**Task requirements:** Your output should be the lines from the start of the data through the line containing "Toggle Local coordinate", exactly and nothing more.

Start of Dataset

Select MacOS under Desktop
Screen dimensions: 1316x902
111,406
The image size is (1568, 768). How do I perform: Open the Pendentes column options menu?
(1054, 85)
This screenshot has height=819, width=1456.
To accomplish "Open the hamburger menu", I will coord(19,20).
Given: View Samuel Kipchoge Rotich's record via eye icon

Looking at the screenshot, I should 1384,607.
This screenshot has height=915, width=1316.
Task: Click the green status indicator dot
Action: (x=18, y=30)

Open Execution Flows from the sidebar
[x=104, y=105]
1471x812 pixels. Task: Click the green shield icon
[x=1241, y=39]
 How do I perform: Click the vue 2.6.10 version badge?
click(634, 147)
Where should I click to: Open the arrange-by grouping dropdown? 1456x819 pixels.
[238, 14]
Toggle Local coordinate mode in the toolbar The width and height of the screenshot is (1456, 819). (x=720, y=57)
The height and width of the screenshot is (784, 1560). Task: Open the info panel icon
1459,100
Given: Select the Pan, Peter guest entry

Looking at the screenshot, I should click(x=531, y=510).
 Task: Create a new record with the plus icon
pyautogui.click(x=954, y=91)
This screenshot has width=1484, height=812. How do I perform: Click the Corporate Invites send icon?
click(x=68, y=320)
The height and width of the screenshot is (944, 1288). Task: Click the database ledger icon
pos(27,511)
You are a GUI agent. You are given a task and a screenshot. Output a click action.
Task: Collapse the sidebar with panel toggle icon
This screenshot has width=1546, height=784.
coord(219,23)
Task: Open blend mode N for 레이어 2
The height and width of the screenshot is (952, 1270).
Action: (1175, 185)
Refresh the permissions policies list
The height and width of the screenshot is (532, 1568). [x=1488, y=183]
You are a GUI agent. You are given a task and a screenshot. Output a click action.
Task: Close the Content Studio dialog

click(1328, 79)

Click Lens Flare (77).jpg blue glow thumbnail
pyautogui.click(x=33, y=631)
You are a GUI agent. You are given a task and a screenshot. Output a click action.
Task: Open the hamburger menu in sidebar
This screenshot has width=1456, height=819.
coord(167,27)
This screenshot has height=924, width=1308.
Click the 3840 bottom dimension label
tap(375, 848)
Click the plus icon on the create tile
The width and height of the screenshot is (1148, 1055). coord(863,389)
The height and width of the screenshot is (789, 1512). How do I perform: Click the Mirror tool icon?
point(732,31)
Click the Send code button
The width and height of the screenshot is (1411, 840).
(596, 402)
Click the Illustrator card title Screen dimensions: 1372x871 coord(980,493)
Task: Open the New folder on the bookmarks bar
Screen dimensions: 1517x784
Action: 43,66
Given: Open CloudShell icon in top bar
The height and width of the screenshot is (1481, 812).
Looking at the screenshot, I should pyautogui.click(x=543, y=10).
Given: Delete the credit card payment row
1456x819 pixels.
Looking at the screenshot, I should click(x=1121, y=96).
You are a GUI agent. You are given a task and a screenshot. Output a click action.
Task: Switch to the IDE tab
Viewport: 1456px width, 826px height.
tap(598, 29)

End of Dataset

**Solution to the exercise:**
Select MacOS under Desktop
Screen dimensions: 1316x902
111,406
The image size is (1568, 768). How do I perform: Open the Pendentes column options menu?
(1054, 85)
This screenshot has height=819, width=1456.
To accomplish "Open the hamburger menu", I will coord(19,20).
Given: View Samuel Kipchoge Rotich's record via eye icon

Looking at the screenshot, I should 1384,607.
This screenshot has height=915, width=1316.
Task: Click the green status indicator dot
Action: (x=18, y=30)

Open Execution Flows from the sidebar
[x=104, y=105]
1471x812 pixels. Task: Click the green shield icon
[x=1241, y=39]
 How do I perform: Click the vue 2.6.10 version badge?
click(634, 147)
Where should I click to: Open the arrange-by grouping dropdown? 1456x819 pixels.
[238, 14]
Toggle Local coordinate mode in the toolbar The width and height of the screenshot is (1456, 819). (x=720, y=57)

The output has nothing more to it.